#  > OVERIGE FORA >  > PRODUCTIE FORUM - FOTO'S >  >  TUE: Volleybaltoernooi

## _Joop_

Hallo Allen,

De afgelopen paar dagen vond er op het TUE terrein in Eindhoven een volleybaltoernooi plaats en waarna er ' savonds/snachts dan natuurlijk een feest (+- 4000man per avond) was, en wat dus onze klus was.

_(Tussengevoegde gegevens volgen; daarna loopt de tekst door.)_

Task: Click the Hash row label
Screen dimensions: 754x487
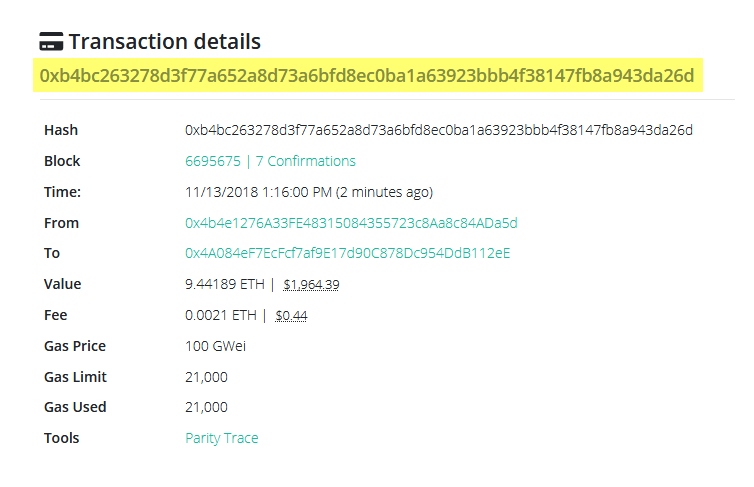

Dit vond plaats in grote tent (80x20).

Moor goed genoeg geluld, DE FOTOS !
-------------------------------------------

Het linker EAW stackje


En het rechter stackje


ff een overviewtje


Linker stackje van de achterkant


Amprack 1 Links (met BSS minidrive)


Amprack 2 Links


Monitor tafeltje (GL2200)


Hier al tijdens de show, ik links (net verkeerde timing), en de bandlichtman rechts


Overviewtje


FOHtafel Mackie SR 40-8 


Ook wel een leuk overviewtje


En nog eentje


Jaja, en hier ben ik bezig


En vanaf de monitortafel


De trompet was errug goed


En vanaf de dj place


Misschien dat iemand ze herkend... Deze 4 movingheadjes en idem scannertjes had de band zelf bij. 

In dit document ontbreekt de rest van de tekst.